All images: Maxim Sergienko

GRAB AND GO
The deli-style galley offers self-serve catering while giving the passenger a reason to get out of their seat. “This is something that’s becoming more popular with a lot of our social zones, having a self-service area where you can actually grab a snack like you would in a coffee shop.” Burns added that catering could be tailored to ultra long-haul travelers, with vitamin-infused foods, for example.

A LITTLE PRIVACY, PLEASE?
Need a table for two for an intimate dinner or some space to do yoga? Seats and a table can be flipped down during mealtime and tucked away to create space for stretching or meditation. “We’re trying to put some of our ideas forward for how airlines might want to use this product in the future. This is an area you might book when you get on the plane,” Burns said. “It’s got benefits for the airline as well because on certain routes they may only want to have the seats flipped down, so you’re getting more variety out of one unit.”

WORKING WHILE WORKING OUT
Passengers can flex their leg muscles or get their blood circulating at exercise stations with foot pedals that facilitate seated exercises including cycling, resistance training and foot massaging. And while your legs are pedaling away, you can also answer e-mails or watch a movie, as the station, fitted with power outlets, USB ports and a reading lamp, doubles as a workspace.

Having paid more for their flight, business passengers would normally want to spend as much time as possible in their seat, but during an ultra long-haul flight, getting out of their seat is a perk, Burns said. “We’ve been given feedback that it’s nice to get out of your seat and go to a difference space to change the scenery.”

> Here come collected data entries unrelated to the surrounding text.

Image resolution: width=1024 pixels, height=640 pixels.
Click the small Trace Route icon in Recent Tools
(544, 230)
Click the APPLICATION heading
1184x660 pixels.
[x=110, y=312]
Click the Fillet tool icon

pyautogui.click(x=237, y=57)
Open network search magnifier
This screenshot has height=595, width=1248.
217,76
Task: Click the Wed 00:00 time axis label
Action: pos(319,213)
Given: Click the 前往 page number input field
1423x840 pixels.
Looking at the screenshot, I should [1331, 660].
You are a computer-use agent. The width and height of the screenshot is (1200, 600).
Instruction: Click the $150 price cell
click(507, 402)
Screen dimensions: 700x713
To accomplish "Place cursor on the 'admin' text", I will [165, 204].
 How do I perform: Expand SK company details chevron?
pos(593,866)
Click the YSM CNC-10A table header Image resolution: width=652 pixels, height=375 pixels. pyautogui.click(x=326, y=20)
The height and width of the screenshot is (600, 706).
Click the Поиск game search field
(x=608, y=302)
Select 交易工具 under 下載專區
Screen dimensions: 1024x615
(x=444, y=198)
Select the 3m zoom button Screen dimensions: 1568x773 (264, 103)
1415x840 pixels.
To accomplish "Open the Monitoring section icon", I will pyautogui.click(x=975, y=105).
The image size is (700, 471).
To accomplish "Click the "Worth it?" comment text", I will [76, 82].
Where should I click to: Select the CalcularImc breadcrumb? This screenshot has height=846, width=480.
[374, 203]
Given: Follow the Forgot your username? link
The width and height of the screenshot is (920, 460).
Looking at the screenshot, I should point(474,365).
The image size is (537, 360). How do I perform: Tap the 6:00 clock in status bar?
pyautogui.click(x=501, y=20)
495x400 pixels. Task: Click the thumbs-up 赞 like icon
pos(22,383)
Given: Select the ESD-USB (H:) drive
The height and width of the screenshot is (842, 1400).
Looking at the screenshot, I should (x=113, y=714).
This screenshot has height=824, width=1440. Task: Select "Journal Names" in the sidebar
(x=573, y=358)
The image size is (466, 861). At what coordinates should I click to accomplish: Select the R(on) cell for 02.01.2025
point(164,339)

All images: Maxim Sergienko

POP-UP BAR
Socializing no longer has to revolve around a bar. ULTRAFLEX envisions a space where passengers can gather to watch the World Cup, Olympics or partake in guided exercise or a language lesson. “We’re moving into a generation where the trends are moving away from a full-size bar. This allows us to take the emphasis away from a gentleman’s bar,” Burns said. “At the same time, we’ve got enough experience to know that airlines will definitely want a bar at some point of the flight, so we’re offering something that is not exposed all the time.”

NIGHT & DAY
To break up a lengthy flight, AIM Altitude also focused on creating a day and night experience with the existing social spaces, using lighting to set the scene. “The lounge can run quite fresh and light throughout the day reflecting an uplifting and chilled cafe environment. Whereas it turns to night the whole area can transform into a more intimate cozy area with deep pink and purple LED lights, setting the scene for a more social environment as the pop-up bar opens for business.”

Passengers may be willing to trade being sequestered at their seat longer in order to get to their destinations faster, but ULTRAFLEX suggests they don’t have to do that uncomfortably – in fact, they can do it enjoyably.